8. The Hateful Eight (dir. Quentin Tarantino)
Tied in at number eight is Tarantino’s western “who-done-it” murder mystery. He was bold to make the decision to return to the western genre after the massive critical success of his 2012 Oscar winning film Django Unchained. Nevertheless, despite initial scepticism, Tarantino succeeded in delivering another first-rate action flick. In one harsh Wyoming winter, bounty hunter John Ruth (Kurt Russell) and his fugitive captive Daisy Domergue (Jennifer Jason Leigh) are forced to take shelter in a cabin where they meet a number of shady figures. Tarantino delivers what all of his films promise: witty screenplay, irrational gun wielding protagonists and a blood soaked setting.

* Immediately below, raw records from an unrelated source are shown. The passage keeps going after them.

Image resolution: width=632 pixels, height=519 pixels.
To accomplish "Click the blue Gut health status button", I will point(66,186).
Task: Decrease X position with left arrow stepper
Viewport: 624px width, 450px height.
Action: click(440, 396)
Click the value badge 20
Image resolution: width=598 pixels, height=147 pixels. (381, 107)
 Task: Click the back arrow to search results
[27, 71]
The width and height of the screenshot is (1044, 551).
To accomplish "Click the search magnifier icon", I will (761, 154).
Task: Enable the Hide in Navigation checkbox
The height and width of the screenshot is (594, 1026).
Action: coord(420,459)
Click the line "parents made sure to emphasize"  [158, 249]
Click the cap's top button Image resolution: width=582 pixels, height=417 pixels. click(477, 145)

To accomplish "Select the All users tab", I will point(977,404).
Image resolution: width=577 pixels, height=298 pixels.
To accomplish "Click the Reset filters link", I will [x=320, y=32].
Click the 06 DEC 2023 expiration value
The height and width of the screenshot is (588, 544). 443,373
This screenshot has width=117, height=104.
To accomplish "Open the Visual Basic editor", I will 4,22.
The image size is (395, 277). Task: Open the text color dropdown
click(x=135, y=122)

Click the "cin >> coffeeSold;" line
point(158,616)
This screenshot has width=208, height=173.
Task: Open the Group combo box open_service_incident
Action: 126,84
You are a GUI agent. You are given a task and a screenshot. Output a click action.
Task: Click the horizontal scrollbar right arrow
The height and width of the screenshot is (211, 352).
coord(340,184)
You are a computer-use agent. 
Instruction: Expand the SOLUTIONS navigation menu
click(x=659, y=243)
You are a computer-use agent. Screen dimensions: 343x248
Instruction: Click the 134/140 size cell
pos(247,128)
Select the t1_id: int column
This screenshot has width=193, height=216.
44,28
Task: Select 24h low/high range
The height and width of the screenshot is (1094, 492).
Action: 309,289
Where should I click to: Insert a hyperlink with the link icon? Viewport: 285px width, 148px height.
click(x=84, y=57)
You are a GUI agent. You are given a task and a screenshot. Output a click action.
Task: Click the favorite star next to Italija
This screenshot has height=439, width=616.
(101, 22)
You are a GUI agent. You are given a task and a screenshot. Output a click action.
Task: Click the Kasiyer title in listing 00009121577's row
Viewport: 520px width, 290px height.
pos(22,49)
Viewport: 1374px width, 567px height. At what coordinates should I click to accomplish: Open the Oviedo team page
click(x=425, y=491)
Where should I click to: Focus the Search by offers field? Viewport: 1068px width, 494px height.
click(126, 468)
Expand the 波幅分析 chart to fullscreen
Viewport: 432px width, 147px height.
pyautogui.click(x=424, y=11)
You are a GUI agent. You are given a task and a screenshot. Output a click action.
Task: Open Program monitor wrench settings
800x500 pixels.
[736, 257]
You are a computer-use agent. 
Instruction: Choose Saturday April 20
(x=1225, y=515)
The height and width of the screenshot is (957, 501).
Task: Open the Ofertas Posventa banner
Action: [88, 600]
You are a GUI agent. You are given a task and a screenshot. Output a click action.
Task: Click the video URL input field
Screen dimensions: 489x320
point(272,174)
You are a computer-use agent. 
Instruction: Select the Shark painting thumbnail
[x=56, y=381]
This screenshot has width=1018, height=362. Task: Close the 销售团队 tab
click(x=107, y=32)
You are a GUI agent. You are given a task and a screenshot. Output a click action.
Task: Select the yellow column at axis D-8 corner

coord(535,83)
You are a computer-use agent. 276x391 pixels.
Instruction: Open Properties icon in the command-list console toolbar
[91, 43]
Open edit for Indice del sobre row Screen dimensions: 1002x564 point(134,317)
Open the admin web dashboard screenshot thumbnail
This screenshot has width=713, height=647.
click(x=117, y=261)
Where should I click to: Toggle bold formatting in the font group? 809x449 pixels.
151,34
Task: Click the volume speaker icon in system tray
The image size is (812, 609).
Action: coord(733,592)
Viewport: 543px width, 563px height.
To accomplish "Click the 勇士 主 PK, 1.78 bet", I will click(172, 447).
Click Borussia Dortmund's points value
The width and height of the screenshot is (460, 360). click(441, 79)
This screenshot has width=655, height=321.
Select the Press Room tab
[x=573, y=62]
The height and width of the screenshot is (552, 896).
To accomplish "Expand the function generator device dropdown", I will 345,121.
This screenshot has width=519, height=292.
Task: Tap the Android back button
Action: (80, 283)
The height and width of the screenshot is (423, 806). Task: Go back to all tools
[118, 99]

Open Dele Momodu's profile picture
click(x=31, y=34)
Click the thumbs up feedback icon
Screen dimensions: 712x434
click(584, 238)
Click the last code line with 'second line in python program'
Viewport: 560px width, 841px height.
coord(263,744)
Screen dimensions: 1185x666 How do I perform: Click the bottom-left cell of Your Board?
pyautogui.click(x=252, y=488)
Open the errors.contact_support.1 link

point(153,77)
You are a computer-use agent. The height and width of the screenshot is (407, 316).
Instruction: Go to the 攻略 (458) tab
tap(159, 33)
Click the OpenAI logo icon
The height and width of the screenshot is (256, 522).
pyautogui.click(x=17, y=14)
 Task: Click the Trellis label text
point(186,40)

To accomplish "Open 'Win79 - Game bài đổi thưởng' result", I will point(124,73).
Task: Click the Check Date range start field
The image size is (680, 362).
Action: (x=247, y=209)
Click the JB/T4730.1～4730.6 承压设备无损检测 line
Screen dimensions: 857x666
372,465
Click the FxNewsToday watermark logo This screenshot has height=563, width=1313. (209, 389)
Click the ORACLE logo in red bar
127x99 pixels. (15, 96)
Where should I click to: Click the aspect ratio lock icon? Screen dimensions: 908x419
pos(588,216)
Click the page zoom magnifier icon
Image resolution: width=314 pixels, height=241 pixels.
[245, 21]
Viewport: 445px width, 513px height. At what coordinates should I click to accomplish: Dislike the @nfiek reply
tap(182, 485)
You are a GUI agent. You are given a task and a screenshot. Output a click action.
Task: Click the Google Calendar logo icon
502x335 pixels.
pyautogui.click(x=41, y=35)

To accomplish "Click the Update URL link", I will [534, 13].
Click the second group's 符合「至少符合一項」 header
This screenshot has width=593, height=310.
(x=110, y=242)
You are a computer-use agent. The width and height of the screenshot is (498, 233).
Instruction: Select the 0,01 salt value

However, what makes this one stand out isn’t the violence which Tarantino is all too often criticised for, but the incredibly crafty and detailed script which builds the entire film’s narrative. For once, the action does not dominate the plot. This murder mystery keeps you hooked from start to finish, and yet again, Tarantino doesn’t disappoint.
Words by Hollie Geraghty- Read our original review here.
7. Finding Dory (dir. Andrew Stanton and Angus MacLane)
Fans of 2003’s Finding Nemo have waited with baited breath for Pixar to make a sequel, akin to the successes of the Toy Story and Cars franchises. They were finally rewarded with Finding Dory, a heartwarming tale following the eponymous amnesiac fish who won the hearts of many as a supporting character in the first film. Her uplifting and at points devastating story of her journey home to find her missing family enraptured the hearts of families worldwide.
Ellen DeGeneres is a joy in her voicing of Dory, adding layer upon layer of emotion to this largely comic character. Though Marlon (Albert Brooks) and Dory (now Hayden Rolence) slip largely into her shadow, a new host of supporting characters provide depth to Finding Dory‘s oceans and belly-aching laughs in the plenty. Perhaps the film’s greatest success is that it stands alone against its successful predecessor, creating a thoroughly different, but just as good, tale, to keep the whole family entertained.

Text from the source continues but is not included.